Taking the entries below, transcribe only the lines starting with the one with "Task: Enable the Troubleshoot pause option" and going on through the one with "The height and width of the screenshot is (364, 610).", exactly as written, without the pictures.

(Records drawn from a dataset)
- Opening Delimiter -

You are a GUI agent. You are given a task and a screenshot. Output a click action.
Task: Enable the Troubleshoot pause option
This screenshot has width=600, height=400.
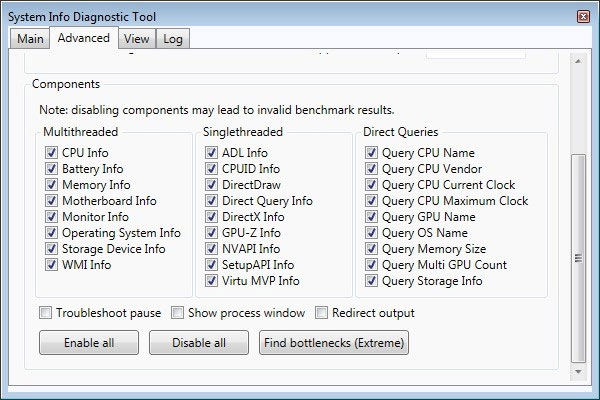[x=46, y=313]
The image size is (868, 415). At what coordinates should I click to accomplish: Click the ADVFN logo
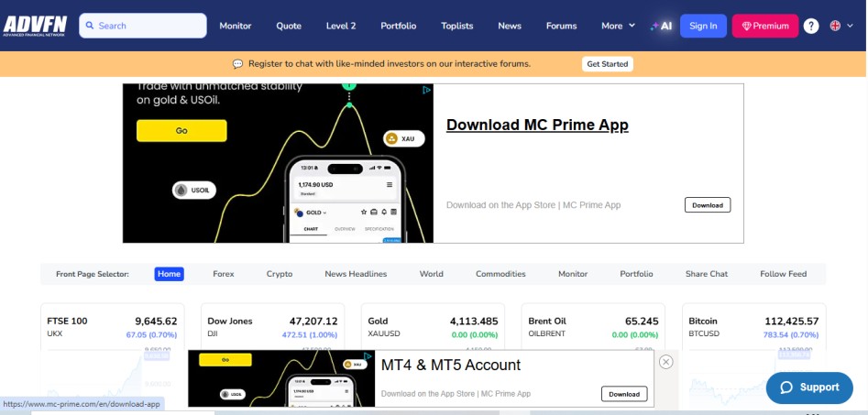36,25
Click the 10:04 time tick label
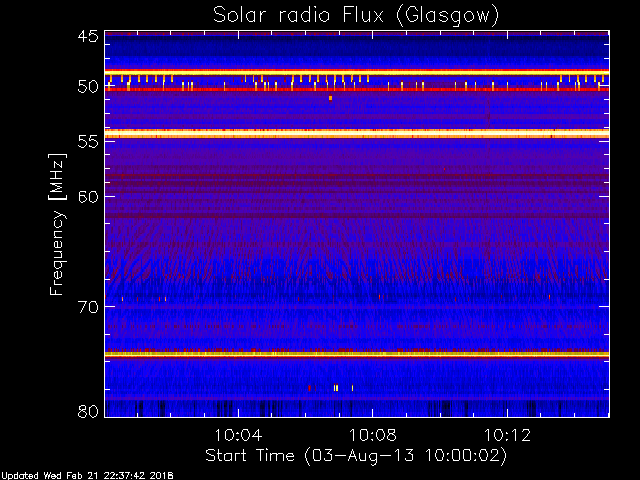This screenshot has width=640, height=480. (x=238, y=436)
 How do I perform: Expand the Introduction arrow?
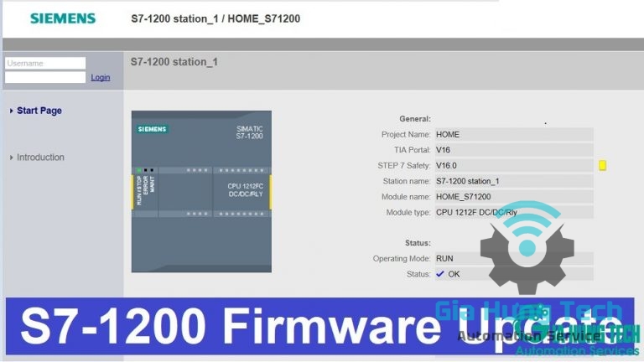pyautogui.click(x=11, y=158)
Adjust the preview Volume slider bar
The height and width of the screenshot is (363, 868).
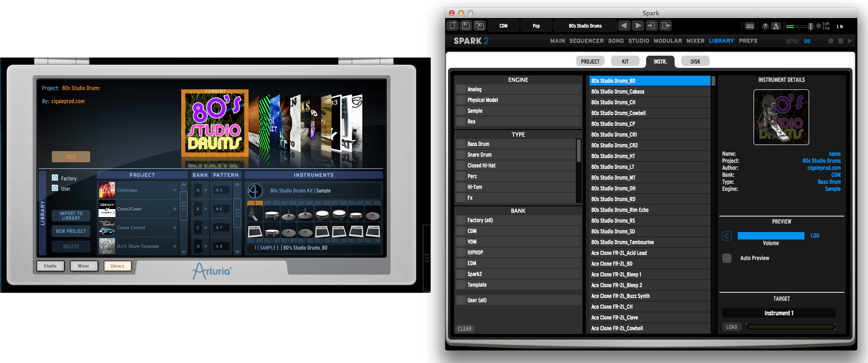(770, 236)
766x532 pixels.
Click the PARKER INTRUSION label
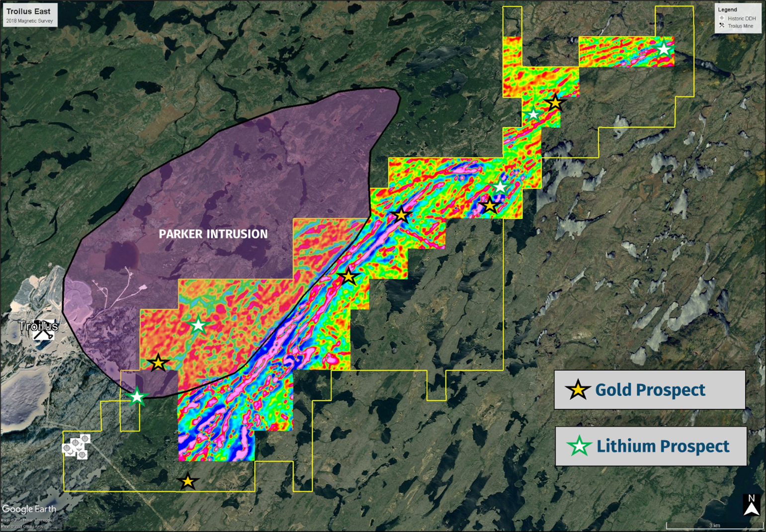[213, 233]
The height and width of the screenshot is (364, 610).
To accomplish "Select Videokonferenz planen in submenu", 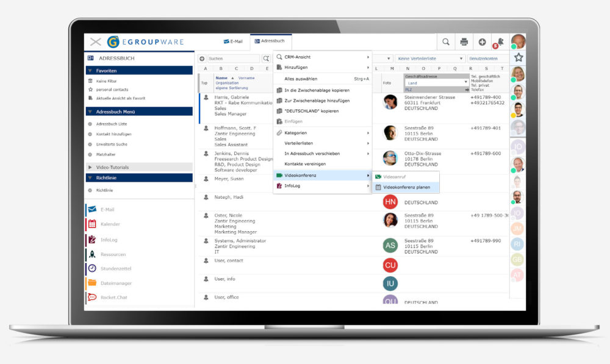I will [406, 187].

- Closing Delimiter -

* _RESPONSE AREA_:
Task: Enable the Troubleshoot pause option
This screenshot has width=600, height=400.
[x=46, y=313]
The image size is (868, 415). At what coordinates should I click to accomplish: Click the ADVFN logo
36,25
Click the 10:04 time tick label
This screenshot has width=640, height=480. (x=238, y=436)
 How do I perform: Expand the Introduction arrow?
pyautogui.click(x=11, y=158)
Adjust the preview Volume slider bar
The height and width of the screenshot is (363, 868).
(770, 236)
766x532 pixels.
Click the PARKER INTRUSION label
[213, 233]
The height and width of the screenshot is (364, 610).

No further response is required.